On the night of July 15, we heard that there had been a massive movement of Russian troops from their positions on the hills to the east of the Tchernaya River and our beds were shaken by shell-fire from the trenches above Sebastopol. But then, in the small hours, there was a sudden volley of guns from the hills north of Balaklava and Mrs. Whitehead’s face, bedecked by a startlingly white night-cap—a gift from me—rose from the pillow. “That’ll be the Russians [Rooshans],” she said. “It’s begun [begoon].”
We got up and dressed hurriedly though I had no idea what for. The French and Sardinians who were positioned on the Fedoukin Heights opposite the Russian encampment above the Tchernaya would bear the brunt of an attack, so on the face of it we had no particular function in the coming battle, but then, as Nora said, it wasn’t human nature to sit still in one place while history was going on nearby. And in the end it was Rosa, of course, who made up my mind. O’Byrne’s story might well have been the fanciful ramblings of a syphilitic Irishman, but still, his sighting of a girl in a blue gown by the Tchernaya River was the last word we’d had of her.
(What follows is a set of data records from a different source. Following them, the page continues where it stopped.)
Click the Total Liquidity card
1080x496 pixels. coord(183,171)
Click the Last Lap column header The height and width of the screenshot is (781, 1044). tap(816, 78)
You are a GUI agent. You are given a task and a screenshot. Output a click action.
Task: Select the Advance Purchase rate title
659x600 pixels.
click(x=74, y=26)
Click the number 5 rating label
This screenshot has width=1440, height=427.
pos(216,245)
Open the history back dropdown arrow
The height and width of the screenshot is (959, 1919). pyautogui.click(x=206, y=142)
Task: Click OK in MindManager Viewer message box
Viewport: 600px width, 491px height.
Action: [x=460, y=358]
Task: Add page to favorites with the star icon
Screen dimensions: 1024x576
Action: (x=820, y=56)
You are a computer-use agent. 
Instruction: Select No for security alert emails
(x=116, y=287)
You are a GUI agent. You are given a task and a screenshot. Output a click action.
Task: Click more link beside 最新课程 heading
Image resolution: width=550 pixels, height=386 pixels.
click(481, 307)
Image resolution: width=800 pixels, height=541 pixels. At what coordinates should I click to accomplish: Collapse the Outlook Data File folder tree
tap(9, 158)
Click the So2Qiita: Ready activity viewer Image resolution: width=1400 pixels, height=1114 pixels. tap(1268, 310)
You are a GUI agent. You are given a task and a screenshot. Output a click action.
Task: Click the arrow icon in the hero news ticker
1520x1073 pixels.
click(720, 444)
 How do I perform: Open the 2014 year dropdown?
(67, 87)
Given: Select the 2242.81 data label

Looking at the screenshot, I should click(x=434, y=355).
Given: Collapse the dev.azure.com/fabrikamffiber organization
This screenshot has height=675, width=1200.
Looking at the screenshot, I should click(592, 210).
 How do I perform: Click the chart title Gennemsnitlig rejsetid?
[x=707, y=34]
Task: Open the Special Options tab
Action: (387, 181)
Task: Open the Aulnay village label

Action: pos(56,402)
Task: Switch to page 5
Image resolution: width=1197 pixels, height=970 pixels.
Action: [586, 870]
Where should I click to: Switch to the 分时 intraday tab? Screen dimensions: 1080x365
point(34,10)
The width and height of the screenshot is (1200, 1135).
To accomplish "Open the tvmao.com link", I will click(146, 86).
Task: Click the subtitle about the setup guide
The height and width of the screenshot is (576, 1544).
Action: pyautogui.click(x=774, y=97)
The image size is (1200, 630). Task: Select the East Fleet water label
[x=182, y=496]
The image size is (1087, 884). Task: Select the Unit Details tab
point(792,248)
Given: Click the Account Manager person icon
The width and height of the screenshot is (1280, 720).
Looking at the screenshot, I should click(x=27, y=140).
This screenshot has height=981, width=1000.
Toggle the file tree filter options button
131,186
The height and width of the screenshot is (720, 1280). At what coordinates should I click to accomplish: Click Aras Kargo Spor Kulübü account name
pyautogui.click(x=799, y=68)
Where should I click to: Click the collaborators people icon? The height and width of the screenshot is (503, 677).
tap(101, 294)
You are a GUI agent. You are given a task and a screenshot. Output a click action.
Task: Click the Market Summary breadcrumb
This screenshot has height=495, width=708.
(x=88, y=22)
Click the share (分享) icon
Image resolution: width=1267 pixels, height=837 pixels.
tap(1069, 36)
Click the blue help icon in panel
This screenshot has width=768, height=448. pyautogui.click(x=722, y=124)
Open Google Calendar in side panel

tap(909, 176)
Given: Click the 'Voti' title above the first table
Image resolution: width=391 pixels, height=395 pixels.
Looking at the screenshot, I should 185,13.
Nora and I had a long trek up past the General Hospital at Kadikoi, behind the British and Sardinian camps and into the hills. An entire army of camp followers was on the move, the wealthier on horseback, the rest—wives, tradesmen, members of the ordnance teams, and navvies—on foot. Every face was turned to the incessant pummeling of the guns, some exhilarated, others full of dread, but the sense of common purpose raised the spirits, the lassitude of the last weeks was all gone, something was happening and we were part of it. When Nora stumbled I reached out my hand and then thrust my arm through hers. Once or twice I asked if she was strong enough to continue and she responded curtly: “I have faced a worse march than this in my time.”
“Have you, Nora? Was that in Ireland?”
Her silence was forbidding. “I suppose there are some things that we never forget,” I said.
“Nor should.”
“I have never forgotten Stukeley, though I was hardly there six weeks. Everything about it remains powerfully in my mind. Perhaps because we left so suddenly. Sir Matthew took against us, you see.”
“Well, that would be like him, he was often a harsh, unpredictable man.”
“I always felt for Rosa, that she had to nurse him at the end, when they disliked each other so much.”
“Do you know, Mariella, I sometimes think it was a deliberate choice on his part, to make her suffer by choosing her to be the only one he would tolerate in the sick room.”
“How terrible. Why would he do that?”
“He was forever trying to punish her for refusing to be the type of stepdaughter I presume he would have wanted. She was a fool to herself for agreeing to nurse him but then you know Rosa. If someone was needy she never could resist them, no matter who they were or how they’d treated her in the past. And he had few other friends at the end. Indeed, I could put it even more strongly than that. There are some who are convinced that his fall from the horse, in a crowded lane, was by no means an accident.”
“You don’t mean that he was pushed.”
“Oh, nothing so obvious. Perhaps he fell and wasn’t helped up in time to avoid those trampling hooves. Perhaps there was a little jostling round his horse. Either way, none of the witnesses could give a clear account of what had happened.”
The cannon fire was so close that the ground juddered and set little stones rolling on the track and the sky ahead was dark with smoke. “And your relation, Mrs. Fairbrother, what did she think of Sir Matthew?”